Eine Erhöhung der Betriebskostenvorauszahlungen liegt nicht nur im Interesse des Vermieters.
Sie liegt auch im Interesse des Mieters, denn erfahrungsgemäß führen Betriebskostenabrechnungen zu einer Nachbelastung der Mieter in Form von Nachforderungen. Nur gelegentlich werden in den Abrechnungen Guthaben ausgewiesen. Um eine möglichst niedrige Nachbelastung der Mieter sicherzustellen, ist es sinnvoll, die Vorauszahlungen den tatsächlichen Gegebenheiten anzupassen.
Allerdings ist die Erhöhung der Betriebskostenvorauszahlungen an Inhalte und Formalien gebunden.
Im preisfreien Wohnungsbau genügt es für eine entsprechende Anpassung der Vorauszahlungen, wenn das Ergebnis der letzten Betriebskostenabrechnung (Gesamtbelastung) zur Grundlage der Neuberechnung der Vorauszahlungen genommen wird.

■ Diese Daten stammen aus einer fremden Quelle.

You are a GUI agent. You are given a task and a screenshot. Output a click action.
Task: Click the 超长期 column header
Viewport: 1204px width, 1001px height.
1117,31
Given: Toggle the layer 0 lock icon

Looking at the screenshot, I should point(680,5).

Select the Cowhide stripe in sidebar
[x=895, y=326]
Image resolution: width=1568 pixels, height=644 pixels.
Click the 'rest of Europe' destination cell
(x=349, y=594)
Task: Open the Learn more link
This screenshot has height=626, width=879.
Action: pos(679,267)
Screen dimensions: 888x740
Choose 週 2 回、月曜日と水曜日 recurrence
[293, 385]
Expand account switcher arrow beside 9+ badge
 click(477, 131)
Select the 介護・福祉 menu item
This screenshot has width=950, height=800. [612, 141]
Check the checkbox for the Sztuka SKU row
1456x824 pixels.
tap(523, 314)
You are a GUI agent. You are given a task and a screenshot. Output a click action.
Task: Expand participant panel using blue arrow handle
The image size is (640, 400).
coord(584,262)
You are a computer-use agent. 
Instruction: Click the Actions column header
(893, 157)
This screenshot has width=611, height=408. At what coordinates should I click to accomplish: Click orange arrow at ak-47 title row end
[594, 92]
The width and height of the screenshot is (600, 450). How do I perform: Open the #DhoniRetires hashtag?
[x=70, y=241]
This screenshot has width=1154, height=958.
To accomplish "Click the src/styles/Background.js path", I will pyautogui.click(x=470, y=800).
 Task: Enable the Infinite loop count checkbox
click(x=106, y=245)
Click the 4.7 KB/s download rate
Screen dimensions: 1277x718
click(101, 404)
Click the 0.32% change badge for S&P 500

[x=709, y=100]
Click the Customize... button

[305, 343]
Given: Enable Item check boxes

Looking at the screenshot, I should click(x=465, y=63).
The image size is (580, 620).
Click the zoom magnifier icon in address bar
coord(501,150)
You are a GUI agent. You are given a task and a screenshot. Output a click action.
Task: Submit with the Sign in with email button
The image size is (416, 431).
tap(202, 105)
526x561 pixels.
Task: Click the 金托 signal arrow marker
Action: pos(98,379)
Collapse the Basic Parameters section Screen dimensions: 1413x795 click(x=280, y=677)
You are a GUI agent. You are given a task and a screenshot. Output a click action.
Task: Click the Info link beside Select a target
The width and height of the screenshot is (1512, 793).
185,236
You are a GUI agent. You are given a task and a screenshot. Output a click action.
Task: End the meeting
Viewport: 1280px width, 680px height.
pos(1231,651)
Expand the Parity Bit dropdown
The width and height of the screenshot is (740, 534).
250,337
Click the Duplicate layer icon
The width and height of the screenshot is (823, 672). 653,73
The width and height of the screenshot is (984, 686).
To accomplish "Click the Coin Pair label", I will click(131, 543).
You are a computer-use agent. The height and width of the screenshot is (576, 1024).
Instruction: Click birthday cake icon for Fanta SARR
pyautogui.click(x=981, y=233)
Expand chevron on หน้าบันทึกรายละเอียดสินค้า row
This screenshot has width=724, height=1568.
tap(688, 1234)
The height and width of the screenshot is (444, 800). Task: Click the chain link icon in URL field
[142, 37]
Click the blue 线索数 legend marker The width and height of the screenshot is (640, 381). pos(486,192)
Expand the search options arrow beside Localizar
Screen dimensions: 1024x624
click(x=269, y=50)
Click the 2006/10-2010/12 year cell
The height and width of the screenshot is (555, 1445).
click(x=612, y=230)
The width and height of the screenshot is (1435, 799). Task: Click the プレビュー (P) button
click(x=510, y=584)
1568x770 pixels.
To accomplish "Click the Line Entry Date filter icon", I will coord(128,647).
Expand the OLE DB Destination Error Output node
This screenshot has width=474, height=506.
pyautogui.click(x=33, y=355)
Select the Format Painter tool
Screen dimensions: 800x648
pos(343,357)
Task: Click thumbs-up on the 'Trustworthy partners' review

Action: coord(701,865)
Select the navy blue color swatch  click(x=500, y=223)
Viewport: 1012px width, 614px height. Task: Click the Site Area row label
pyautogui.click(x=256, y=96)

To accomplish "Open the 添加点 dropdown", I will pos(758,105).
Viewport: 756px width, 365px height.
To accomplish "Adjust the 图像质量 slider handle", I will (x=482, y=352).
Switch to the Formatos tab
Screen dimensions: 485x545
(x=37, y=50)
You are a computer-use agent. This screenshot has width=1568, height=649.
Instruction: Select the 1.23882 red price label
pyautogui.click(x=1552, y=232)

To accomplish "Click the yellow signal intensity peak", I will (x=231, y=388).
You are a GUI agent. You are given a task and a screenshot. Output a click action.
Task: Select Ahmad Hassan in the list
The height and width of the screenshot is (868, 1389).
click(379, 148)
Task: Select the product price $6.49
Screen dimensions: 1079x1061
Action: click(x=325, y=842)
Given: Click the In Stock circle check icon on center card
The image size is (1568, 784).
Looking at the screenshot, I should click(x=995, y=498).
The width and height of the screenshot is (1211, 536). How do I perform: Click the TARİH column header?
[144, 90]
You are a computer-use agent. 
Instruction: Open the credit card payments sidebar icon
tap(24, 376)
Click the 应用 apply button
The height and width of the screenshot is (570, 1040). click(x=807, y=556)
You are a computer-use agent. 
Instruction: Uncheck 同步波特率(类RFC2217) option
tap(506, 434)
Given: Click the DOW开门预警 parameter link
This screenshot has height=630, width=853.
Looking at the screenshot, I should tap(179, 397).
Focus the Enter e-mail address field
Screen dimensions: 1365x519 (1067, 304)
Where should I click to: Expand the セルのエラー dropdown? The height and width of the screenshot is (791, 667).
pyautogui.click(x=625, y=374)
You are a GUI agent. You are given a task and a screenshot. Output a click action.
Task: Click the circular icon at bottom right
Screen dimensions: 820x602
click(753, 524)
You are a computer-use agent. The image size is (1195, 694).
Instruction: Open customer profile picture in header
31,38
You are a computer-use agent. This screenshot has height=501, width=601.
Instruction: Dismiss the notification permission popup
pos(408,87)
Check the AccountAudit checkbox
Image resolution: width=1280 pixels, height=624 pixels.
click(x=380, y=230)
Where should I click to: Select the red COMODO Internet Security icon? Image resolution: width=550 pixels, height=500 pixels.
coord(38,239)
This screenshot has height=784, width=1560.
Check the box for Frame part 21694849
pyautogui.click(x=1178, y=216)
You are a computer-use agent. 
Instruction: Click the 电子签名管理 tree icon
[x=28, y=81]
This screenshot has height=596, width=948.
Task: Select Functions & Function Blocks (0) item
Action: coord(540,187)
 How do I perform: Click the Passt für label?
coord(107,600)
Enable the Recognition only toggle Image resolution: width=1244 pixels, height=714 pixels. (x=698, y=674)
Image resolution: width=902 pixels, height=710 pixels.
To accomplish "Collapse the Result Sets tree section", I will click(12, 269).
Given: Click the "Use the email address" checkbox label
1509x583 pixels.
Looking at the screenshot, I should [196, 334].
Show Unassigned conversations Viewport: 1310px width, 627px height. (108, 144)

Etwas anderes gilt selbstverständlich, wenn über die bisher tatsächlich entstandenen Belastungen weitere Vorauszahlungserhöhungen angestrebt werden. Diese müssen dann einzeln erläutert werden, beispielsweise unter Hinweis auf die vom Rat der Stadt bereits beschlossene künftige Erhöhung der Grundsteuer oder Müllabfuhrgebühren.
Im öffentlich geförderten / preisgebundenen Wohnungsbau gilt Vorstehendes entsprechend.
Aus Gründen äußerster Vorsorge sollte der Vermieter beziehungsweise der Verwalter einige Aussagen über die künftigen Betriebskostenentwicklungen tätigen, um seiner Erläuterungspflicht zu genügen. Insbesondere müssen, wenn der Vermieter Erhöhungen über die abgerechneten Gesamtkosten hinaus durchsetzen will, die Gründe für diese künftige Betriebskostenerhöhungen mitgeteilt werden. Ein Grund hierfür kann beispielsweise die Erhöhung der Müllabfuhrgebühren um sieben Prozent gemäß einem Beschluss der Stadt sein.